PS: I will be using xy-plane instead of a 2D-plane
A table can be mapped onto an xy plane using this pretty little code:
row = any(data)
east = furthest(row)
west = furthest(east)
c = dist(east,west)
for each row r in data:
a = dist(r,east)
b = dist(r,west)
x = (a^2 + c^2 - b^2)/2c
y = (a^2 + x^2)^0.5
Similar rows are grouped aka they are close to each other on the xy-plane.
Shown as:
for each row "t" in test:
+ Using cosine and Pythagoras, map the training data on xy plane.
+ tx,ty<----------Also map test row "t" on that same xy plane.
+ run xy.tiles to build a tree and get a set of leaves(tables)
+ xy_means_of_leaves=calculate mean of x and y in each leaf
+ nearest_leaf = least_eucledian_distance(each(xy_means_of_leaves) and (tx,ty))
+ Run nb on nearest_leaf and calculate accuracy
I used diabetes
and iris
to test my hypothesis. Other datasets are on their way. Lot of preprocessing needs to be done.

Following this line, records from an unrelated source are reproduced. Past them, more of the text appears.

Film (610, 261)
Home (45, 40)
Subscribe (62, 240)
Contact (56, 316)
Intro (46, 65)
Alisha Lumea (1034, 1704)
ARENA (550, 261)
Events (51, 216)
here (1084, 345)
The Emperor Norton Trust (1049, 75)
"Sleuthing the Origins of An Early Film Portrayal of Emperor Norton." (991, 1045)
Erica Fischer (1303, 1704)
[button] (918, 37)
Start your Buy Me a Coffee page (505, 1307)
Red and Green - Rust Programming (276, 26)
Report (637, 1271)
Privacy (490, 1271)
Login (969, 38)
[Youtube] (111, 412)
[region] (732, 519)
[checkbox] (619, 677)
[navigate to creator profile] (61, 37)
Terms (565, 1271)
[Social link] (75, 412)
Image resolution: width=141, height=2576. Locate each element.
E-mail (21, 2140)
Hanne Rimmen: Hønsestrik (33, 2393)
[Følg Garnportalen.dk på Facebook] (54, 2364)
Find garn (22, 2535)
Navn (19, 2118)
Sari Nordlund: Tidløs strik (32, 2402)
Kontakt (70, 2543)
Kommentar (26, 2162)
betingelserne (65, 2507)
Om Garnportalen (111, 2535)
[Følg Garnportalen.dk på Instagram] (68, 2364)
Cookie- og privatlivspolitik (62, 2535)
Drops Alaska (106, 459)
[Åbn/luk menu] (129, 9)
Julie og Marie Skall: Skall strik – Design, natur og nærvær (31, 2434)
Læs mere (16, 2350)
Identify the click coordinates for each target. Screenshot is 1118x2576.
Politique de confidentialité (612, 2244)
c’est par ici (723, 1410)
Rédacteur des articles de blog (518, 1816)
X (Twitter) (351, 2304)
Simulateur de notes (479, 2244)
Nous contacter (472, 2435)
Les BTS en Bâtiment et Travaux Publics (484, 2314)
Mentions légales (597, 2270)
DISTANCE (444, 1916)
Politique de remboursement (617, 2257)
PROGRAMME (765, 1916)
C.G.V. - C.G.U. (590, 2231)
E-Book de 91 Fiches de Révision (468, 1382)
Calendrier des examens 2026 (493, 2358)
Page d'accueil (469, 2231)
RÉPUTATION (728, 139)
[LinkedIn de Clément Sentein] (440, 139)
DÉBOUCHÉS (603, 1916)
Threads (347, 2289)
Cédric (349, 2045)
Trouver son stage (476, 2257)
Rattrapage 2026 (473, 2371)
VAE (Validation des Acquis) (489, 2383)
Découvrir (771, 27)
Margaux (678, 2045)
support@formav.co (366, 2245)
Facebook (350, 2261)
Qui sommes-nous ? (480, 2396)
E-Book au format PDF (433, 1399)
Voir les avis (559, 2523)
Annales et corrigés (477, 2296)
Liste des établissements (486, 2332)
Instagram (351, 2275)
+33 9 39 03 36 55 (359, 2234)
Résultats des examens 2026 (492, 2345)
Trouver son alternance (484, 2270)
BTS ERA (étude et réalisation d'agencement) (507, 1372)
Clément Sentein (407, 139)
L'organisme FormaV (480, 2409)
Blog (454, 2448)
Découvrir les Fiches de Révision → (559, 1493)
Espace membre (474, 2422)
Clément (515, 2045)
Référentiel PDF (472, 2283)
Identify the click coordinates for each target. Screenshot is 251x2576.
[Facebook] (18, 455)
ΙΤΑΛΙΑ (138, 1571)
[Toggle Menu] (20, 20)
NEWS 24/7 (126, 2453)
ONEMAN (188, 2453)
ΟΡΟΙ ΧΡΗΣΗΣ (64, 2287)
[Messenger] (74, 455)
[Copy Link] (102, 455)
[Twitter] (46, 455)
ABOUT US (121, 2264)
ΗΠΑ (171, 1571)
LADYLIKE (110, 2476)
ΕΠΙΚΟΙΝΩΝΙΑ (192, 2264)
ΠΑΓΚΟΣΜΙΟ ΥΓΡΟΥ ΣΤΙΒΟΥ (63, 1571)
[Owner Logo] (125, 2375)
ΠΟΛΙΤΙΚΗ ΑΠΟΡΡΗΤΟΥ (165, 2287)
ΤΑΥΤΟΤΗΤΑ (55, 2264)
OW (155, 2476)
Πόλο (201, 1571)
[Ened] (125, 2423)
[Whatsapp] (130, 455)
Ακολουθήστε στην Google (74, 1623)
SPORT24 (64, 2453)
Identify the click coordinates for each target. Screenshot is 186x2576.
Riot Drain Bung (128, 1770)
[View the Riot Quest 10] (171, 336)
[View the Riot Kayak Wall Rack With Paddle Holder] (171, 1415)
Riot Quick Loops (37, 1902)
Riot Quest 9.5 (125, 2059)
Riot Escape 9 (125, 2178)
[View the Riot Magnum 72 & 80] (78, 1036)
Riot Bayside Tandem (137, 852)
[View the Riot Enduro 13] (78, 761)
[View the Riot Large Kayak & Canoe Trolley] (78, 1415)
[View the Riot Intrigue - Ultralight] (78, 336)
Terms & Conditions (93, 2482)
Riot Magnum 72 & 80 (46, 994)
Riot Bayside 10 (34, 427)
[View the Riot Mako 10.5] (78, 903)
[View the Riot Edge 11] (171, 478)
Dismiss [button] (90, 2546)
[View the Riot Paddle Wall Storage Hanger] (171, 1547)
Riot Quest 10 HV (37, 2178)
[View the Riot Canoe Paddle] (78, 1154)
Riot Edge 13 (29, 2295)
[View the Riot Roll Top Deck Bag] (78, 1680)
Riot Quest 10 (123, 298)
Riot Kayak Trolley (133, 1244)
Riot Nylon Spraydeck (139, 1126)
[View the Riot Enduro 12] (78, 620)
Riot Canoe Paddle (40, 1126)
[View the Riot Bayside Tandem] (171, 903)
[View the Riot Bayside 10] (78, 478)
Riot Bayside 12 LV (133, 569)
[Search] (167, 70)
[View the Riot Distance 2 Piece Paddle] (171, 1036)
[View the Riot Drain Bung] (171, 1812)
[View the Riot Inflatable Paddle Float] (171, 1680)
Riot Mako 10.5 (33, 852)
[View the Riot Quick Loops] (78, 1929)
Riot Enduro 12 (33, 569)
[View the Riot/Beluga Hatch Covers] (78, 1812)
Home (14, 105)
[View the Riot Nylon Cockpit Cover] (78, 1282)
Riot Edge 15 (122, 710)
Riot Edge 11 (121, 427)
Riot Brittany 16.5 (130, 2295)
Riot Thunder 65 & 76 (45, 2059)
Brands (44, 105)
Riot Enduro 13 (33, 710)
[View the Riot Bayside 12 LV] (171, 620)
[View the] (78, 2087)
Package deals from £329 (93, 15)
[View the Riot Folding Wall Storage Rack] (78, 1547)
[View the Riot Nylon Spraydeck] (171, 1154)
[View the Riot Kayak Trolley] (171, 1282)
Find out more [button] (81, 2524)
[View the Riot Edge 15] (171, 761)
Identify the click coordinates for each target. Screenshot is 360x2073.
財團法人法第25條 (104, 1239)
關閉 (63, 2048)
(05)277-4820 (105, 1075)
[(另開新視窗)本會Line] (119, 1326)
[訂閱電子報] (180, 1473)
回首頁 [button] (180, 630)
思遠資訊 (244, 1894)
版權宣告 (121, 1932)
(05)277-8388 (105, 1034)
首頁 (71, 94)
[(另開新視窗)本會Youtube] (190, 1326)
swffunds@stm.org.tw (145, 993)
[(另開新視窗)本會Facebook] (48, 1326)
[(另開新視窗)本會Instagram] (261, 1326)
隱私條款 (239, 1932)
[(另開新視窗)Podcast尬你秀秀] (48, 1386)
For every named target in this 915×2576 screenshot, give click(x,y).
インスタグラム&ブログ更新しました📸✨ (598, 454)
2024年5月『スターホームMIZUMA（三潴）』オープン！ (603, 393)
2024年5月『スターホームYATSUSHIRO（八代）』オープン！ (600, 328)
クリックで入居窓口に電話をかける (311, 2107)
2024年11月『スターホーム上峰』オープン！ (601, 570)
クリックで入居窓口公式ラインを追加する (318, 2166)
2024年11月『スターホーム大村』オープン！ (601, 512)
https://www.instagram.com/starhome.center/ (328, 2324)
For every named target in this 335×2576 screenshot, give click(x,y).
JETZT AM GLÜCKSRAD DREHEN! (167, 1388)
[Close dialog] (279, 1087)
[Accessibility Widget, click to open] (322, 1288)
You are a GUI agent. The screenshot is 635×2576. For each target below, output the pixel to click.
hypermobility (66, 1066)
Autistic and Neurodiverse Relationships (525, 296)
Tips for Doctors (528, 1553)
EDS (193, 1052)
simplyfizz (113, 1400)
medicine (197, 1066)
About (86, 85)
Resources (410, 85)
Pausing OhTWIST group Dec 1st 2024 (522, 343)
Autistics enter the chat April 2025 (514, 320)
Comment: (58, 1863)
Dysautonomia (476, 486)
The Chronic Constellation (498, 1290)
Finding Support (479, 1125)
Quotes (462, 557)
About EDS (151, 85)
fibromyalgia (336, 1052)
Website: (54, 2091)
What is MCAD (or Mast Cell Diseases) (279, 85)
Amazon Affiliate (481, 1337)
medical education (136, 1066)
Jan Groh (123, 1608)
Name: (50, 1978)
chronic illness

Initial projection of diabetes on xy-plane:
After generating leaves, xy projection of mean of each leafs:
Initial projection of iris on xy-plane:
After generating leaves, xy projectin of mean of each leafs:
>>close 10
+test: [6.1, 2.8, 4.7, 1.2, '2']
closest leaf: 10 : [[6.2, 2.2, 4.5, 1.5, '2'], [6.3, 3.3, 4.7, 1.6, '2'],
[6.0, 2.2, 4.0, 1.0, '2'], [5.4, 3.0, 4.5, 1.5, '2'], [5.9, 3.0, 5.1, 1.8, '3'],
[7.0, 3.2, 4.7, 1.4, '2'], [5.8, 2.7, 5.1, 1.9, '3'], [5.9, 3.2, 4.8, 1.8, '2'],
[5.5, 2.3, 4.0, 1.3, '2'], [6.0, 3.4, 4.5, 1.6, '2'], [5.8, 2.7, 5.1, 1.9, '3'],
[6.0, 2.2, 5.0, 1.5, '3']] len: 12
0.26461058269 norm value for $sepallength
1.08565813063 norm value for $sepalwidth
5.43565621149e-12 norm value for $petallength
0.0209937597598 norm value for $petalwidth
0.794035419022 norm value for $sepallength
0.75813597268 norm value for $sepalwidth
0.963579623489 norm value for $petallength
0.913012880861 norm value for $petalwidth
likelyhood: {'3': -33.02818692221201, '2': -2.3785944862966026}
want: 2 got: 2
If the dataset has a low frequency class values, then accuracy might not be a good factor for evaluation.
We need to use "precision" and "recall" which are class specific and can be used to evaluate predictors.
Remember Abcd.py??
After running the hypothesis for accuracy, the output is as follows:
Diabetes:
nb
67.97 68.63 69.28 69.93 71.24 71.24 72.55 73.2 73.86
73.86 74.51 74.51 74.51 74.51 75.16 75.82 75.82 76.47
77.12 77.12 77.12 77.78 81.05 81.05 82.35
nb-tree
39.87 41.83 42.48 43.14 43.14 45.75 46.41 47.06 47.71
48.37 49.67 50.33 50.33 50.98 50.98 50.98 50.98 51.63
51.63 52.29 52.29 54.25 54.25 54.25 54.9
Iris:
nb
86.67 90.0 90.0 90.0 93.33 93.33 93.33 93.33 93.33 93.33
93.33 96.67 96.67 96.67 96.67 96.67 96.67 100.0 100.0 100.0
100.0 100.0 100.0 100.0 100.0
nb-tree
73.33 73.33 73.33 73.33 73.33 76.67 76.67 76.67 80.0 80.0
80.0 83.33 83.33 86.67 86.67 86.67 86.67 86.67 86.67 90.0
90.0 93.33 93.33 93.33 93.33
Accuracy figures of various data sets on nb-tree:
As we can observe, the effectiveness of naive bayes is decreased in few cases and improves sometimes when the hypothesis is implemented.
Many cases are possible:
I would like to test the hypothesis by running naive bayes at nodes instead of leaves by recursively traversing the tree till I get a good node of similar rows.
Also, as the hypotheses is tested only on 6 datasets, I would like to test it on varying sets of data and check its effectiveness.
The naive bayes tree may not be effective when predictor is run on leaves of tree. The assumption that nb is more effective when it is run on similar data may not hold true.